EXERCISE OBJECTIVE.
No pictures go into the copy. Write out exactly the lines below from the one containing "This screenshot has" through the one containing "Given: Open the".

RECORDS FOR THE TASK.

######

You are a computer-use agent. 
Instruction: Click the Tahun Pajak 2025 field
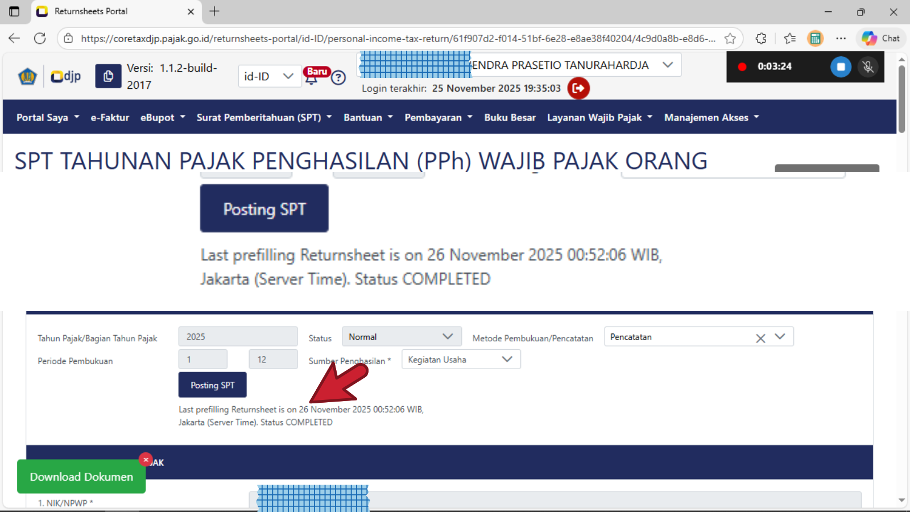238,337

######

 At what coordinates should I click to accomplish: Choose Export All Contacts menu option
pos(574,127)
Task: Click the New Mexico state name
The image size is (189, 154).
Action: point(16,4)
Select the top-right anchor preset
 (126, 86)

######

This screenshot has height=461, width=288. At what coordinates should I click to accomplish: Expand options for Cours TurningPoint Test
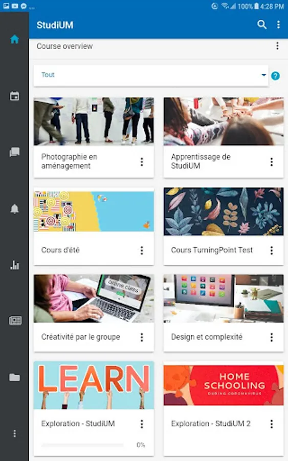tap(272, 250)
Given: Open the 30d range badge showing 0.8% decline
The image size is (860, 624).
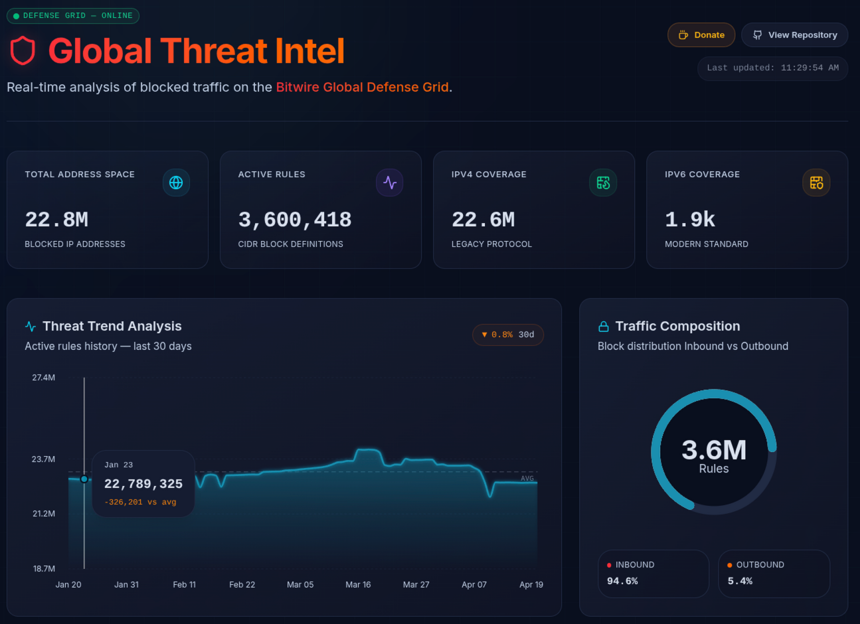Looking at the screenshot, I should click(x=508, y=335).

######

RESPONSE AREA.
This screenshot has height=461, width=288. At what coordinates should I click to accomplish: Expand options for Cours TurningPoint Test
tap(272, 250)
Given: Open the 30d range badge showing 0.8% decline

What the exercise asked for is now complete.